Selena began singing the Tejano music that eventually made her famous in her father's restaurant in Lake Jackson, Texas. Her father Abraham taught the family band and named them Los Dinos after his own group from earlier years.
Selena's brother, A.B., played bass, and her sister, Suzette, played drums.
PHOTOS: Remembering Selena, the Queen of Tejano music
When the Quintanilla family moved to Corpus Christi, Texas, Los Dinos started landing gigs at parties and weddings.
Selena was only 15 when she won female entertainer of the year at the Tejano Music Awards. She rose to stardom in the traditionally male-dominated Tejano music industry, and achieved crossover fame after her death, with the release of her English language CD, "Dreaming of You."
More than two decades after her death, her influence is still felt. Her official Facebook page has nearly 4 million likes.
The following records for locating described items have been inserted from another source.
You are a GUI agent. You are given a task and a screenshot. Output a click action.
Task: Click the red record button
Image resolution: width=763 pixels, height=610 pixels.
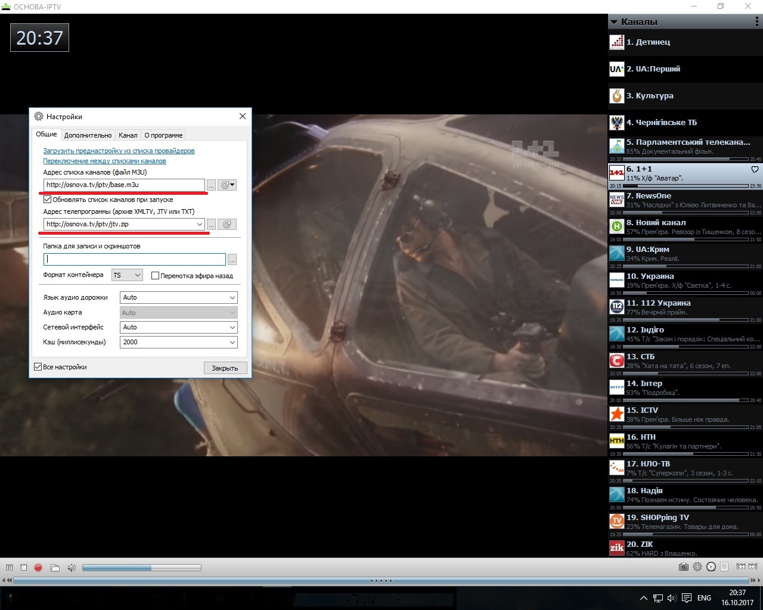coord(38,568)
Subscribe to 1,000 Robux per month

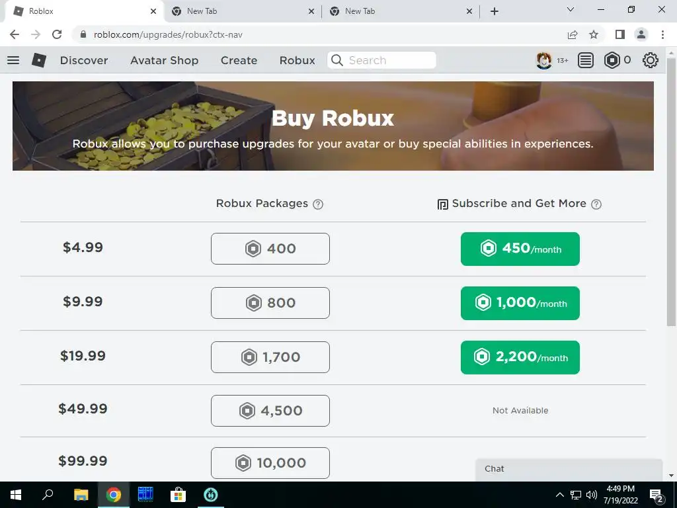click(520, 303)
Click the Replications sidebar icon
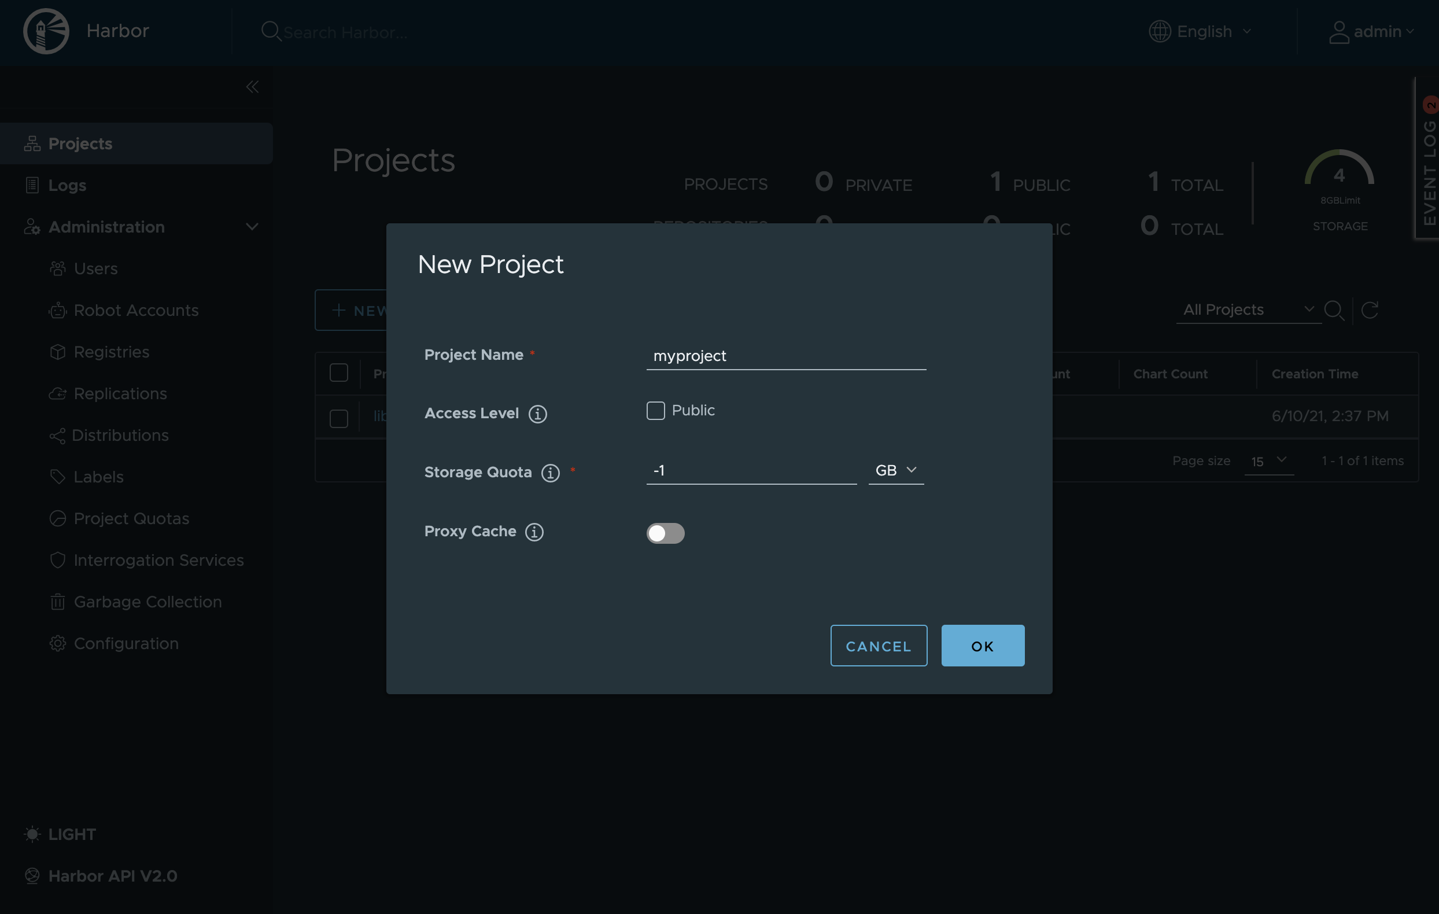The height and width of the screenshot is (914, 1439). click(x=58, y=393)
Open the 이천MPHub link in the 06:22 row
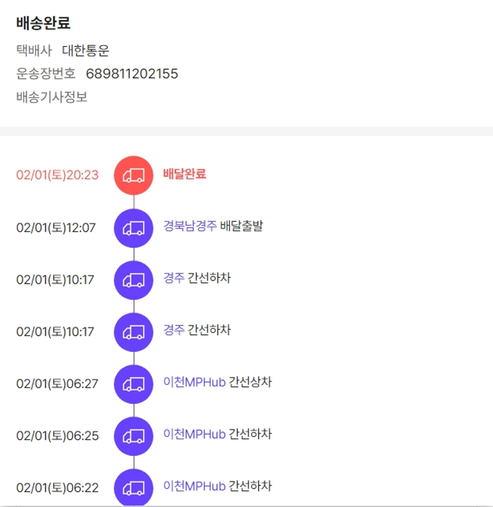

In 2016, Selena was awarded two Hollywood markers of success. She was awarded a posthumous star on the Walk of Fame, which will be placed this year. Madame Tussaud's also unveiled a wax figure modeled after Selena's performance at the Memorial Coliseum in Corpus Christi, Texas, on Feb. 7, 1993.
Selena's life and legacy are the inspiration behind the annual "Fiesta De La Flor," two-day music festival in Corpus Christi.